JAKARTA, GRESNEWS.COM - Koordinasi antara instansi di negeri ini memang payah. Bahkan menyangkut nasib seseorang yang menjalani tahanan kota pun pun tak ada kejelasan.  PT Pos Indonesia (Persero) mengaku belum mengetahui kabar dari Kejaksaan Agung bahwa Direktur Utama PT Pos Indonesia (Persero) Budi Setiawan menjalani tahanan kota atas jaminan direksi dan uang sita sebesar Rp9,56 miliar. Bahkan Kementerian Badan Usaha Milik Negara (BUMN) pun juga tidak mengetahui mengenai penetapan status dari Kejaksaan Agung.

Kepala Humas PT Pos Indonesia (Persero) A.Sofian mengaku berdasarkan keterangan dari Vice President Bidang Hukum PT Pos Indonesia (Persero) bahwa perusahaan belum menerima kabar resmi dari Kejaksaan Agung. Maka dari itu, Sofian mengaku perusahaan akan mencari tahu terkait penetapan Budi Setiawan oleh Kejagung.

"Setahu VP Hukum, kami belum menerima kabar resmi dari Kejagung," kata Sofian kepada Gresnews.com.
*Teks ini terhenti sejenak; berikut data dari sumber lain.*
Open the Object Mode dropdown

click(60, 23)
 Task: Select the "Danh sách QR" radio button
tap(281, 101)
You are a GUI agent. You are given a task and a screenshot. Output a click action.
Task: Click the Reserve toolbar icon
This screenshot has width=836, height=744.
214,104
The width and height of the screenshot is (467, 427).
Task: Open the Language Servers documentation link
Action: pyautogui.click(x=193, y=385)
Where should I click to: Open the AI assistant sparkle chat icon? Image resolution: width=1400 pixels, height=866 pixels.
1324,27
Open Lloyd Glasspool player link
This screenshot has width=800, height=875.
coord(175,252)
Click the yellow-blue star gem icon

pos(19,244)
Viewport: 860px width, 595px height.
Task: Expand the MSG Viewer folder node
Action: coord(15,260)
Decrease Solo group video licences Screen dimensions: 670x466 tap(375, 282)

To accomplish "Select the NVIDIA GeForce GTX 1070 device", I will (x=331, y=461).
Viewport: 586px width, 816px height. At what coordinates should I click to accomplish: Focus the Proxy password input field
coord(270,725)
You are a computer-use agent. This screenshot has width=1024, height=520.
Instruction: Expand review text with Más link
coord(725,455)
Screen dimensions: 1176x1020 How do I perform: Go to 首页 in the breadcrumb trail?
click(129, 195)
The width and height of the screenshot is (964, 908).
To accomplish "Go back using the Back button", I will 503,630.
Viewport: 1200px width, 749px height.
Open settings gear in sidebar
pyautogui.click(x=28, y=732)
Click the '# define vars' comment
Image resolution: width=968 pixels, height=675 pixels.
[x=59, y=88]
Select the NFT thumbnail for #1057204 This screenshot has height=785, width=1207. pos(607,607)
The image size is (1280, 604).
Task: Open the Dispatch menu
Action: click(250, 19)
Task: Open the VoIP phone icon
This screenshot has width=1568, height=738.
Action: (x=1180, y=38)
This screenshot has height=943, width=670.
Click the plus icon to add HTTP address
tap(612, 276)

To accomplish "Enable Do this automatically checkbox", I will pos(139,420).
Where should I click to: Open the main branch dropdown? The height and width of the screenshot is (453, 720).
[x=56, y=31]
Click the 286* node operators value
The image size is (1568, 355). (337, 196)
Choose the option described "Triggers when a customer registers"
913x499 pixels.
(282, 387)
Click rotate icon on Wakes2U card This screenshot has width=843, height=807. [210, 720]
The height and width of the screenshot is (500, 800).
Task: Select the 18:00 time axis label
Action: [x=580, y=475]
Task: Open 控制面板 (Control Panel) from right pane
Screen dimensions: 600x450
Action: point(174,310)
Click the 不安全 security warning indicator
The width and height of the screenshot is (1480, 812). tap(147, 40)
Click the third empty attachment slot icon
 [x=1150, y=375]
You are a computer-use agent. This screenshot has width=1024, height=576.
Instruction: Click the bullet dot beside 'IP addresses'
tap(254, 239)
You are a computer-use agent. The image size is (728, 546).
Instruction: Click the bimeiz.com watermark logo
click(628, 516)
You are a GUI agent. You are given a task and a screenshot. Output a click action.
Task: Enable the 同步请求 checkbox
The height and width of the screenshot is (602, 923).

Jakarta, Sabtu (7/2).

Sementara itu, Deputi Bidang Usaha Energi, Logistik dan Perhubungan Kementerian BUMN Dwijanti Tjahjaningsih mengaku belum mengetahui bahwa Direktur PT Pos Indonesia (Persero) Budi Setiawan saat ini menjalani tahanan kota. Dia mengaku setelah mendapatkan konfirmasi dari sang Dirut bahwa dirinya belum mendapat info resmi dari Kejagung terkait menjalani masa tahanan kota.

"Kok kata Pak Dirut (Budi Setiawan) belum ada info resmi ya ?" kata Dwijanti kepada Gresnews.com melalui pesan singkatnya.

Saat ditanyakan bagaimana tanggapan Kementerian BUMN terkait penetapan status Budi Setiawan yang menjalani tahanan kota. Dwijanti tidak membalas pesan singkat dari Gresnews.com.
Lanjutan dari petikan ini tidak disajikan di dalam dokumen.